* Required work
#1 In the Convoys Wharf piece, what year was the first royal dockyard founded?
#2 Pick up the Convoys Wharf piece after its final sentence and carry it forward.

* Selected extract
Convoys Wharf from Greenwich

It’s a development which will have massive implications for Greenwich, yet there remains surprisingly little concern east of the creek about the enormous plans for Deptford’s Convoys Wharf, which will tower over the views from Greenwich Park and Cutty Sark Gardens (above).

With three enormous towers of 26, 32 and 40 storeys, the plans would change the skyline forever; and by squeezing 3,500 homes onto the site (3,000 likely to be sold abroad, just 12% going to the local community), riverside Deptford would be transformed. Into what, though, nobody quite knows.

Furthermore, this isn’t just any old patch of derelict land – this is the site of the first royal dockyard, founded in 1513, and arguably the beginning of Greenwich’s links with royalty. The site’s now on the World Monuments Fund’s watch list.

So, it was right and proper that Lewisham Council took its time on the scheme. Until Hong Kong-based developer Hutchison Whampoa threw a wobbly and went running to Boris Johnson, that is.

Now the mayor has decided to call in the application himself, taking the decision away from Lewisham Council and putting it in his hands. Considering Johnson’s track record in backing big developers, and his recent trip to China, you could forgive those who think this one of the more whiffy decisions to come out of City Hall.

It’s not as if critics don’t have alternative ideas for the site. Diarist John Evelyn once kept a legendary garden here. Campaigners want the site to include a recreation of Sayes Court Garden. Most excitingly of all, the Build The Lenox project wants to have a visitor attraction here, centred around building a Tudor era warship in the old dockyard.

At the moment the historic dockyard at Deptford has no working links with its wonderful history. Building a ship which was a significant part of the dockyard’s past would regenerate the area and help restore the eminence Deptford once enjoyed. It would also help bridge the maritime cultural gap with Greenwich. For a modest entrance fee, visitors would be able to see the ship being built and some of the traditional skills used to build her. They would experience all this in close proximity to structures that were contemporary to her construction, such as the Master Shipwright’s house and other surviving buildings.

* Data extract
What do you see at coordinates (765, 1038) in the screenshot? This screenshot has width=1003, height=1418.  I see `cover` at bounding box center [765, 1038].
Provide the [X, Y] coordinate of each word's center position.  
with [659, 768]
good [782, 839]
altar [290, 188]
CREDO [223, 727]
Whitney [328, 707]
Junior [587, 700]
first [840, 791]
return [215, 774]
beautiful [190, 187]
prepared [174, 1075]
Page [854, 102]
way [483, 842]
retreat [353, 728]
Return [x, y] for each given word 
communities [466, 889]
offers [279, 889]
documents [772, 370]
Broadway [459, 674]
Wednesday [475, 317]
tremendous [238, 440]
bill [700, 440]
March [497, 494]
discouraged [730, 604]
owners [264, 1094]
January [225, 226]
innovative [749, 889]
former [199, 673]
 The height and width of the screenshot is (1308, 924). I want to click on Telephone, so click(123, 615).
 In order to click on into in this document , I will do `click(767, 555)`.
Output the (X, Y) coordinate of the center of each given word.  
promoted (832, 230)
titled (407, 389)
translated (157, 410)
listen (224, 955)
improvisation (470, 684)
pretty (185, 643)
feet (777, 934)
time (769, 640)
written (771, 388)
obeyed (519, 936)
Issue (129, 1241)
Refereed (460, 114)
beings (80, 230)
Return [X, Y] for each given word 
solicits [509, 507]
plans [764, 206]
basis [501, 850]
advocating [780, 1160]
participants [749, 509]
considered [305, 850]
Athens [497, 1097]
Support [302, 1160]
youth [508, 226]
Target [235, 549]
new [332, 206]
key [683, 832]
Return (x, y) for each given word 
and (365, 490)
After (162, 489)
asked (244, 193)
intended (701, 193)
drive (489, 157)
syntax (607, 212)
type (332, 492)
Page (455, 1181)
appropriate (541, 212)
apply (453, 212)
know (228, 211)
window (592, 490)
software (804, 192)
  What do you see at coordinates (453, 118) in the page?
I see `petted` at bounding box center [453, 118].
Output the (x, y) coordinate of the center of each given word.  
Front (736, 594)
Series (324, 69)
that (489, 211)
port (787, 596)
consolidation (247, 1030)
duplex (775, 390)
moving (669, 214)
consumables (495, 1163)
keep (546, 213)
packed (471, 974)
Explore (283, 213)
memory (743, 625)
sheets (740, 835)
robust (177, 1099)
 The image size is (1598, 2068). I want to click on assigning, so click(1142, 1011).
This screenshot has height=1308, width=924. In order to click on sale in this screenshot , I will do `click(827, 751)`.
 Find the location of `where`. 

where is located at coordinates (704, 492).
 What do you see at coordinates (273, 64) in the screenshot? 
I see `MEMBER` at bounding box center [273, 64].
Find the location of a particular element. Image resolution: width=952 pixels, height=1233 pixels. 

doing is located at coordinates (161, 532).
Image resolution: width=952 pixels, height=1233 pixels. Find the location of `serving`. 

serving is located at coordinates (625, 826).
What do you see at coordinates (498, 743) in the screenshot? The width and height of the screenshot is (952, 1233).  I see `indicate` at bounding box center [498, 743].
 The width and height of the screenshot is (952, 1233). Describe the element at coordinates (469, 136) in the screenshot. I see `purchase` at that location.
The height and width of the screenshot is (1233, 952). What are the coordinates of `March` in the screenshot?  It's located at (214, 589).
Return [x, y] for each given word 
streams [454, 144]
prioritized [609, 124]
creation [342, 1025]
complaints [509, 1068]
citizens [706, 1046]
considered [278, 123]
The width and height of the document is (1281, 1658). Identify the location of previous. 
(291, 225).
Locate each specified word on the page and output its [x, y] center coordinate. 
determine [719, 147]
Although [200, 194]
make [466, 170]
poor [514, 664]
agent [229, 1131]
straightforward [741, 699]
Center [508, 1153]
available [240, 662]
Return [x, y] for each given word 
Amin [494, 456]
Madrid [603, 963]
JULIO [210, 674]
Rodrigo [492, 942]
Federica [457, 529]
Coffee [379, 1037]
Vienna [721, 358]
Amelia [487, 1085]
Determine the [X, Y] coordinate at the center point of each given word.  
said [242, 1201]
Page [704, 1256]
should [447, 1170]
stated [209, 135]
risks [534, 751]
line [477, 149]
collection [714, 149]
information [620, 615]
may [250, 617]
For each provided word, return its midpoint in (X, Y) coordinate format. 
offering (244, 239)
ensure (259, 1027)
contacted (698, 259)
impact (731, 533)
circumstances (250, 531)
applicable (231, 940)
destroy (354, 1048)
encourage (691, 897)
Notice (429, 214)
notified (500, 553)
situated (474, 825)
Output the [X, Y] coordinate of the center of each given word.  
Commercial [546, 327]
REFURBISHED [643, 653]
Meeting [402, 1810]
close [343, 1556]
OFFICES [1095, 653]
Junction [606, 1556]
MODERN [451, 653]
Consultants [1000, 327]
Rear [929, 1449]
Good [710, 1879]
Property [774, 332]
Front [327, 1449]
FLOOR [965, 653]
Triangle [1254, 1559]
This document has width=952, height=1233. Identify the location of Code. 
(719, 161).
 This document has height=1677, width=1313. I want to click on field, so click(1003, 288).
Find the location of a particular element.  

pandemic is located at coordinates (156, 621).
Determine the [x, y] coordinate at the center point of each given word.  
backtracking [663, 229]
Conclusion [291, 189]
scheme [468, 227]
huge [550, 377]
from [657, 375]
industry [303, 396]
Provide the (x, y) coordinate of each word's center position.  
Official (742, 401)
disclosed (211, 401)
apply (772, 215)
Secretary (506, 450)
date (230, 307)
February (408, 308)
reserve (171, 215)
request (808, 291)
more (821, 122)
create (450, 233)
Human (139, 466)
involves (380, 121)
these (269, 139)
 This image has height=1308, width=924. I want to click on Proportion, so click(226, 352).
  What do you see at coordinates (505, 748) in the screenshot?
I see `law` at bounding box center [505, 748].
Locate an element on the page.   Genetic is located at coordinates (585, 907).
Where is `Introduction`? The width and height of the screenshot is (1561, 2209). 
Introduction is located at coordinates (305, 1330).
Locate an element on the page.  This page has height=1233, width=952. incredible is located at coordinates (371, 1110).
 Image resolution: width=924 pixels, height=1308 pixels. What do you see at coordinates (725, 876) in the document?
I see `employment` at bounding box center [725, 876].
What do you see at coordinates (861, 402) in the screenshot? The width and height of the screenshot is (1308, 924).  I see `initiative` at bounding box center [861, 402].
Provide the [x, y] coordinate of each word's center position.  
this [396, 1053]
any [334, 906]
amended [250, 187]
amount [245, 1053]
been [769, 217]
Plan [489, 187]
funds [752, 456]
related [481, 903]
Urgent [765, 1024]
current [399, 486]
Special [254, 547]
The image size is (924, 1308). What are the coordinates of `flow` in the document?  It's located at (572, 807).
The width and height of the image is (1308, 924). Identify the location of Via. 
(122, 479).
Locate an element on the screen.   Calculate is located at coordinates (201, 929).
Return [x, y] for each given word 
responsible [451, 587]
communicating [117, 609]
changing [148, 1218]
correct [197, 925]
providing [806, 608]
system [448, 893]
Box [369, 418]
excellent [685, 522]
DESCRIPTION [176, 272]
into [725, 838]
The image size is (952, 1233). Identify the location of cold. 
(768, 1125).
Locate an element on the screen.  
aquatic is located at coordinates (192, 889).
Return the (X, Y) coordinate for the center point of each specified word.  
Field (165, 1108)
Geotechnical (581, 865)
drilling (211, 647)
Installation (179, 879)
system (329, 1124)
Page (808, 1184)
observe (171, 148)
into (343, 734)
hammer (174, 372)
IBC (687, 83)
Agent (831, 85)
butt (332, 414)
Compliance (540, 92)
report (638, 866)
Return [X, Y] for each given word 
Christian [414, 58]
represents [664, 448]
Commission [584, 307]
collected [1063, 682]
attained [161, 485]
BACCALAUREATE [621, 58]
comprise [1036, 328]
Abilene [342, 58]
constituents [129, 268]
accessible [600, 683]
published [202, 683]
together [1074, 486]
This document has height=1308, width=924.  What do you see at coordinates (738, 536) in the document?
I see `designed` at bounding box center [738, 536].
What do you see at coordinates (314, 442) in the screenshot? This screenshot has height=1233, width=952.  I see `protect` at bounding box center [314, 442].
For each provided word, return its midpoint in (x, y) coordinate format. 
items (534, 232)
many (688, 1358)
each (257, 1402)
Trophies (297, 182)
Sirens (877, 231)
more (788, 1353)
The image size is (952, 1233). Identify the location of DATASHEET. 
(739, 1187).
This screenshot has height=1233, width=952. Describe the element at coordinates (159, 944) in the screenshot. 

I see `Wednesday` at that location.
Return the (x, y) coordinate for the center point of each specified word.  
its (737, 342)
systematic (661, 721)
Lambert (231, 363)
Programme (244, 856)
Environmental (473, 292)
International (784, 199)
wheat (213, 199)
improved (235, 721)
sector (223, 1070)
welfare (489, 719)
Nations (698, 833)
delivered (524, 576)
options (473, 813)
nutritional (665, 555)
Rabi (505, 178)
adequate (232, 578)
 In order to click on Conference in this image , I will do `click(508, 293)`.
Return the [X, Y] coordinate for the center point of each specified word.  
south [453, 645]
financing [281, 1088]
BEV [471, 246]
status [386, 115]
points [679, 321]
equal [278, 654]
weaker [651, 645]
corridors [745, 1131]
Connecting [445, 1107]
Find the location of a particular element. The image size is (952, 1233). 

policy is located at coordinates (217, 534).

* Results for each task
#1 1513

#2
While locals were hoping Lewisham Council could force Hutchison Whampoa to incorporate these ideas into the Convoys development, Johnson’s intervention puts all this at risk.

As well as the Lenox site, there’s also an excellent analysis of the issue at Deptford Is…. Anyone who cares about Greenwich should be caring about this issue too – because the consequences of what happens at Convoys Wharf will be felt far beyond a small corner of riverside Deptford.

13 replies on “Convoys Wharf: Deptford in dread after mayor Boris takes charge”

  1. I’ve only briefly read the issues with this development, and do have problems with many of the points raised including the bypassing of its history, but London has to build upwards. It needs to just to provide a decent quality of life to the existing population let alone the population increase of 1 million in the next 10 years. High density towers & homes mainly in zones 1-2 will need to be built. The issues are building them whilst embracing the historic elements of sites, providing many of the homes at an affordable rent or purchase price, and ensuring they are of a good size with good facilities.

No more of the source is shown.